Is my imagination playing tricks on me? Something doesn't make any sense. I am trying to comprehend the new set of local laws being presently designed and I wonder how this actually happens. How those local laws come about?
Who, for instance, is responsible? Who, for instance, comes up with these bright ideas? Who suggests them and in what form of consciousness are they brought to the table? Are they pulled out of a hat by a group of uncreative bureaucrats? A hat titled: "suggestions of unrealistic ideas for council local laws". Or, worse still, is there maybe a group of people from outside the shire, with maybe a city mind, who, for an exorbitant fee make suggestions for outrageous local laws that go against everything the people who live in the shire believe in and have lived by for all their lives.
But to what purpose? Why is this happening?
What concerns me the most is the fact that these local laws kill the creative spirit which so abundantly exists and creates colour in our shire.
Creativity for which the shire has become well known.
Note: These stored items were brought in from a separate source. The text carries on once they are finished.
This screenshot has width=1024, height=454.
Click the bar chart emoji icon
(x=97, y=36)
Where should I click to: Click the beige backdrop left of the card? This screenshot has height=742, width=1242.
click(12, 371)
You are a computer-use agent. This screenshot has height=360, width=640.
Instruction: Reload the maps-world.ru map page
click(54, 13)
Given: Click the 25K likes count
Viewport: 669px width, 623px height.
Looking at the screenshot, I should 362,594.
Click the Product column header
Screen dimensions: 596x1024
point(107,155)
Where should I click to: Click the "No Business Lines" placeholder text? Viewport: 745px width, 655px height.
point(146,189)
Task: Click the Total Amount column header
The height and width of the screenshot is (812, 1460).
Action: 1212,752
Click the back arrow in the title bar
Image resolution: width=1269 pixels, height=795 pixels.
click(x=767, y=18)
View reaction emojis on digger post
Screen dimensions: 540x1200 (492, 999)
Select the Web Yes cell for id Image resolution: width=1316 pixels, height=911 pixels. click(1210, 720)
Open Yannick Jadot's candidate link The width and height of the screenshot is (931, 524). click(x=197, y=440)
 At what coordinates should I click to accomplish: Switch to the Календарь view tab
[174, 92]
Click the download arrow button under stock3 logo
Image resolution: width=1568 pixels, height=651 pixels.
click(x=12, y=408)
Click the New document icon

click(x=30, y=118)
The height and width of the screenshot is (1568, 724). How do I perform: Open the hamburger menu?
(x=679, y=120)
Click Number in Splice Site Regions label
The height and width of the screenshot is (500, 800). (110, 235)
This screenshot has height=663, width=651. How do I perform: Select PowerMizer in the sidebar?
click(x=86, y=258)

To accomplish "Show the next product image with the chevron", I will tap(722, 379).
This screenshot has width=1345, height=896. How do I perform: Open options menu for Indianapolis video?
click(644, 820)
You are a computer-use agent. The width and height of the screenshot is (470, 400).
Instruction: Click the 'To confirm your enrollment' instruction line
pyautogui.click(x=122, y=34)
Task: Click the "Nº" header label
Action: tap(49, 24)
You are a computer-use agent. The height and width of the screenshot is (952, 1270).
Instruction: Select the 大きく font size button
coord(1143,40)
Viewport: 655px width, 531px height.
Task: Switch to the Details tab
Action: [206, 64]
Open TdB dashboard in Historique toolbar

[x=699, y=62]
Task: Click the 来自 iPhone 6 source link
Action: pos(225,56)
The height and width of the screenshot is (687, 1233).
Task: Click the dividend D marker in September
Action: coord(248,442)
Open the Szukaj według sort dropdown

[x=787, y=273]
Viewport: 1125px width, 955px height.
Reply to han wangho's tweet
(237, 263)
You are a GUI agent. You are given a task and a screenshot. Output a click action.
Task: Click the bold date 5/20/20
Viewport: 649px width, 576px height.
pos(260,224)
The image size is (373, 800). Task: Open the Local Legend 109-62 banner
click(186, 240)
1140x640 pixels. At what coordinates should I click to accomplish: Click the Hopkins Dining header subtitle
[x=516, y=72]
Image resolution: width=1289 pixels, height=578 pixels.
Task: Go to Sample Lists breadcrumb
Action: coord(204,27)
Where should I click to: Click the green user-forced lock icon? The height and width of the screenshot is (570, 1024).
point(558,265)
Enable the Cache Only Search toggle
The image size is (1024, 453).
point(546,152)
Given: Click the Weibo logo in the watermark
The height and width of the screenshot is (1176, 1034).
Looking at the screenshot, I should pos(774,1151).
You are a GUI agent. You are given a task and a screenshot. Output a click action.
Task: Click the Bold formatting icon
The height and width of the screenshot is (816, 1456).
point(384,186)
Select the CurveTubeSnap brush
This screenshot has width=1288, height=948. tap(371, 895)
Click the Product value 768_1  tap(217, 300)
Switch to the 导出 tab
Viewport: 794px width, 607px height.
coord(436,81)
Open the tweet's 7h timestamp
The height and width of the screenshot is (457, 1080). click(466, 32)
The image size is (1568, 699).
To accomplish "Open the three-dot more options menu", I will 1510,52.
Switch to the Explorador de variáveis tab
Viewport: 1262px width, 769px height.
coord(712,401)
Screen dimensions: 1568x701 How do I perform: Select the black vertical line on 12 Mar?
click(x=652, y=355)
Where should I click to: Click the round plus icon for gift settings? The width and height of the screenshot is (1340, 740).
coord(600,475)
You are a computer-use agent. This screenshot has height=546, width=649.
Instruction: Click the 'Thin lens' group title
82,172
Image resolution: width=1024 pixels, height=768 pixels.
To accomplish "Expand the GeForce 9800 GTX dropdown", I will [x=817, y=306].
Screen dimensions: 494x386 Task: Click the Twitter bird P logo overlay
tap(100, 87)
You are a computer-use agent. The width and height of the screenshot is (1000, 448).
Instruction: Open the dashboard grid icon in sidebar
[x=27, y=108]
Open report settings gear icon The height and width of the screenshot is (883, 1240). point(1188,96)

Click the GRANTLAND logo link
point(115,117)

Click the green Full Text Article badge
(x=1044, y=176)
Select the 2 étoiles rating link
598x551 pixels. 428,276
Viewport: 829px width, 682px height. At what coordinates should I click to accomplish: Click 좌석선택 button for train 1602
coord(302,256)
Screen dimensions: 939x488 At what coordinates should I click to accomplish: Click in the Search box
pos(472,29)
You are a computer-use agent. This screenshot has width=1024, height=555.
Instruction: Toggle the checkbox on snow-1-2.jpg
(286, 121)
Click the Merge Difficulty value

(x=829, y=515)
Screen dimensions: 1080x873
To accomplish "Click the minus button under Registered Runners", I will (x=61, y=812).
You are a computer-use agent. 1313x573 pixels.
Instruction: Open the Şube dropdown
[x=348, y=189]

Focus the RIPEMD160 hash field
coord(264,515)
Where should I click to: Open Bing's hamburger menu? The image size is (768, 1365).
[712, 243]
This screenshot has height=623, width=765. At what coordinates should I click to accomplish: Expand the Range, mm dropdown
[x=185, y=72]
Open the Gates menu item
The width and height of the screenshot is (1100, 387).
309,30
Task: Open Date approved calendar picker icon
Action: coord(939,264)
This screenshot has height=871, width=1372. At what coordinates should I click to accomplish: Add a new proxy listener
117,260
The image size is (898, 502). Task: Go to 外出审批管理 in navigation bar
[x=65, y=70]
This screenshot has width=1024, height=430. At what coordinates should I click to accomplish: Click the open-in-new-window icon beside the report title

Creativity which celebrates life as it should be lived and not life based on a set of laws, or rules, which like a noose around creativity's neck will eventually choke it to death. Creativity which creates happiness in the everyday. Creativity which in an act of generosity created the beautiful poetry and apple tree public sculpture, around the library corner, which under these local laws wouldn't allow the fruit to be harvested.
And how celebratory of life is it to take an apple from the tree and enjoy it as a poetic gift.
Or what happens to the community garden. Can't the produce which once again was created as an act of pure generosity be harvested without a permit.
And don't get me going on the concepts of permits.
An artist's warning. As we have seen from history, life without the expression of the creative spirit of poetry and art becomes brutal and soul destroying. Nazi Germany is the most glaring example of this.
If the group of concerned local people who organised the Tuesday evening community meeting around the local laws hadn't smelled a rat, these bad ideas would now be written into law and when that happens you can say goodbye to spontaneous, great ideas.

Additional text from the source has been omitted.